La prima volta che chiede: „Mi ami più di costoro?” A questa prima domanda Pietro non dà una risposta precisa, ma aggiunge qualcosa, cambia qualcosa e omette qualcosa: in primo luogo sottolinea la conoscenza di Gesù, in secondo luogo non dice che ama Gesù, ma che gli vuole bene; in terzo luogo, non si confronta con altri discepoli. La seconda volta, Gesù si conforma parzialmente a questa risposta. Nella seconda domanda non c’è più paragone con l’amore dei discepoli: «Simone, figlio di Giovanni, mi ami tu?». La risposta è ancora come la prima volta: „Sì, Signore, tu sai che ti voglio bene”. Anche la terza volta Gesù si adatta al cambio di verbo, cioè non chiede: «Mi ami?», ma “Mi vuoi bene?”.

Il dialogo non si esaurisce con l’ultima risposta di Pietro. Rimane un terzo elemento - aggiunto dall’apostolo alle domande di Gesù: „Signore, Tu sai [...] Signore, Tu sai tutto”. Le parole di Gesù che seguono l’ultima risposta mostrano che l’interlocutore di Pietro sa davvero tutto, che conosce la sorte dell’Apostolo. Gesù non solo lo istruisce ad essere responsabile degli altri con le parole „Pasci le mie pecore”, ma gli rivela anche il senso della sua vita. Il suo futuro destino contrasta con quello di un pastore che conduce le pecore dove vuole e dove conviene loro. Alla fine, il pastore dovrà andare dove non vuole andare. Sarà una pecora guidata da qualcun altro.

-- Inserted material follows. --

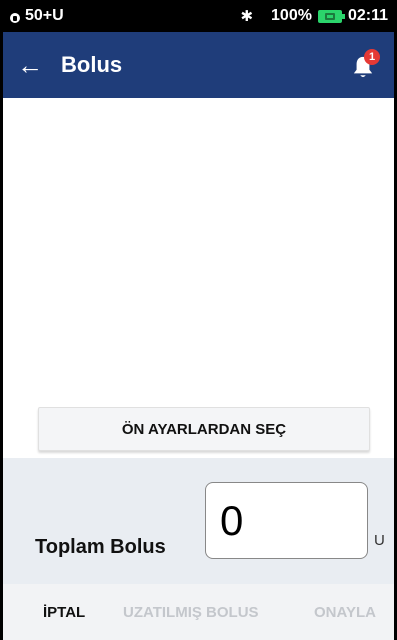 The width and height of the screenshot is (397, 640). What do you see at coordinates (345, 612) in the screenshot?
I see `confirm-button: ONAYLA` at bounding box center [345, 612].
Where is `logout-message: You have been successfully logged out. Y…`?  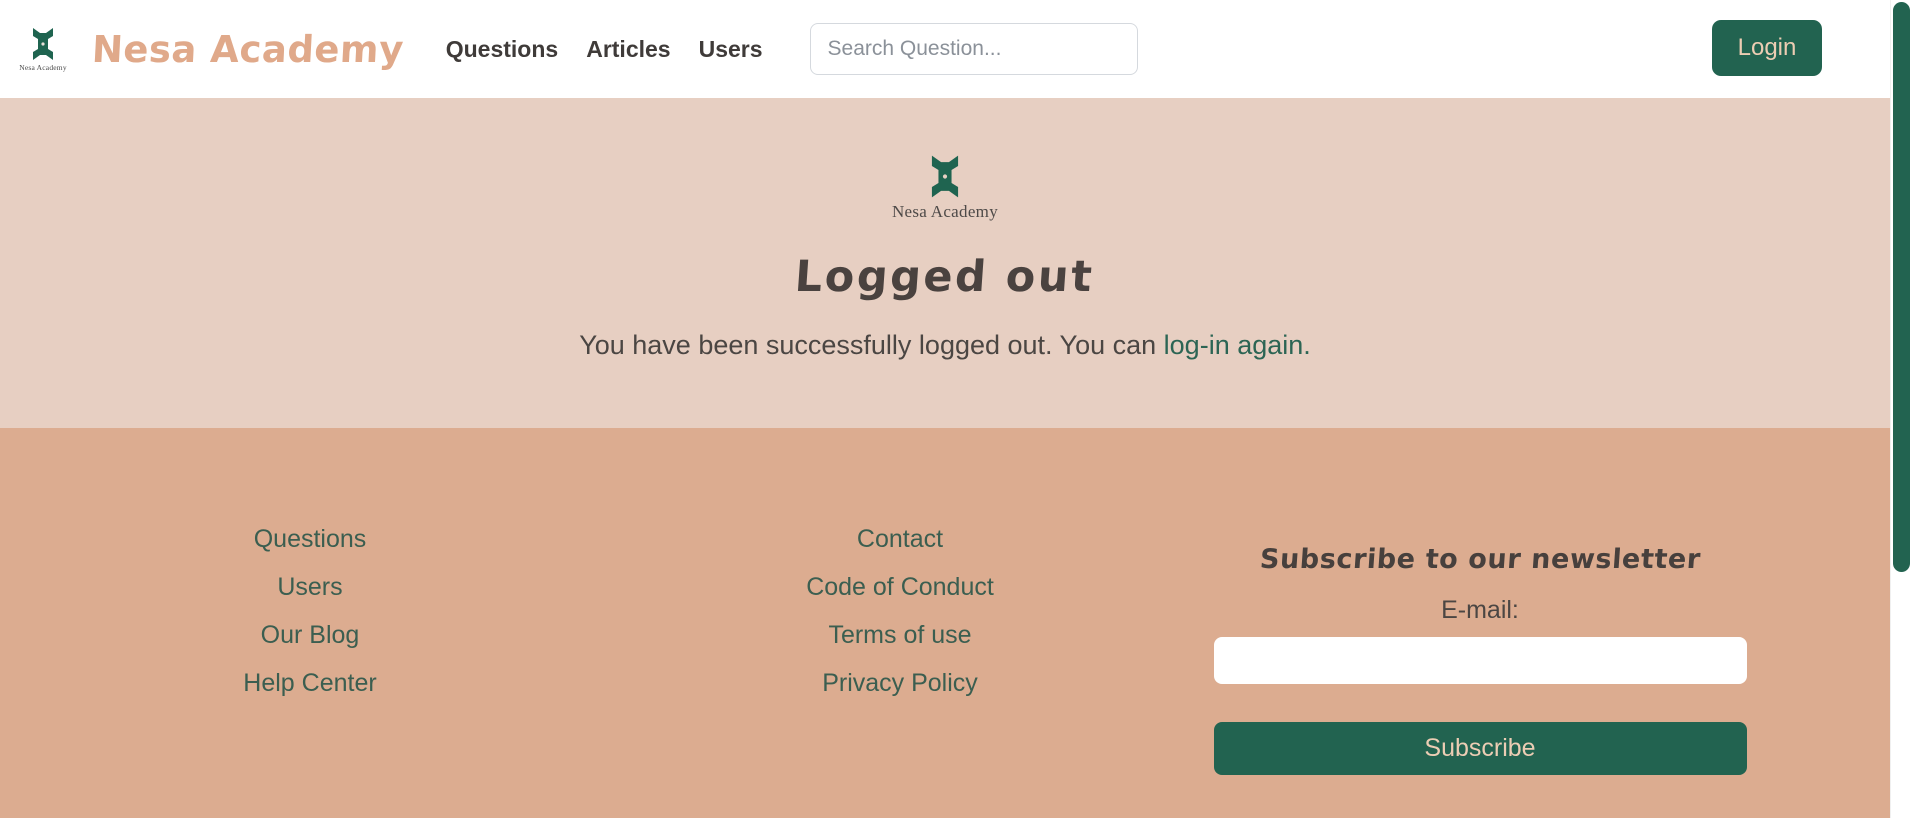
logout-message: You have been successfully logged out. Y… is located at coordinates (945, 346).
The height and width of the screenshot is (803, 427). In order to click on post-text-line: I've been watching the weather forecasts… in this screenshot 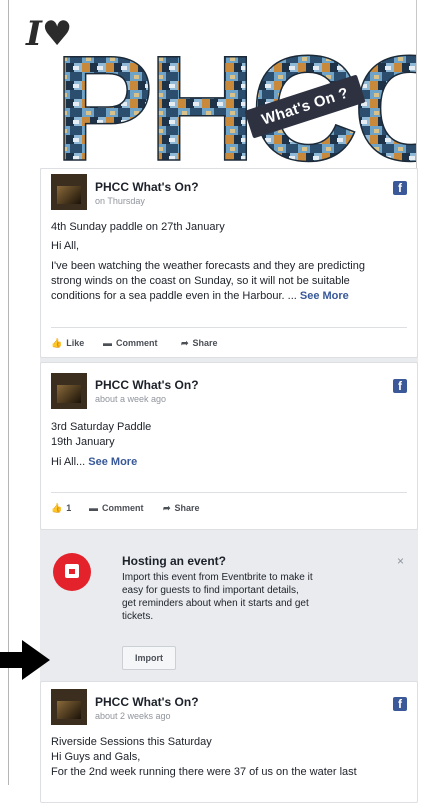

Questa sorte futura del pastore Pietro sarà simile alla passione e morte del suo Signore. Non si tratta del tipo di morte - crocifissione, ma del suo significato profondo.

Nel Vangelo di Giovanni, la morte delle persone, attraverso la quale Dio stesso è glorificato, è menzionata due volte nel Vangelo di Giovanni: la prima volta sono le parole di Gesù nell’ultima cena sulla propria passione e morte: „Ora il Figlio dell’uomo è stato glorificato e Dio è stato glorificato in lui» (Gv 13,31); la seconda volta è l’interpretazione dell’evangelista dell’annuncio di Gesù su Pietro: «Così disse per indicare con quale morte avrebbe dato gloria a Dio» (Gv 21,19).

La morte di Pietro sarà tanto una dedicazione alla gloria di Dio quanto lo fu la morte di Gesù. L’annuncio della morte dell’apostolo risulta direttamente dalle domande su qualcosa di più, cosa deve essere in Pietro, è strettamente legato al suo amore per Gesù

Durante l’ultima cena, Pietro non sapeva unirsi a Gesù, perché sentendo che Gesù avrebbe dato gloria a Dio con la sua morte, voleva subito partecipare a questa gloria di Dio, promettendo di essere pronto a seguire Gesù e sacrificare la sua vita per lui, e non ha ascoltato le sue parole sull’amore.

La colpa della sua confessione non fu né la temerarietà né l’insincerità, ma l’omissione dell’importanza dell’amore come fondamento del rapporto del discepolo con Gesù: l’amore, la cui fonte e modello è il suo amore per i suoi discepoli, amore fino alla fine.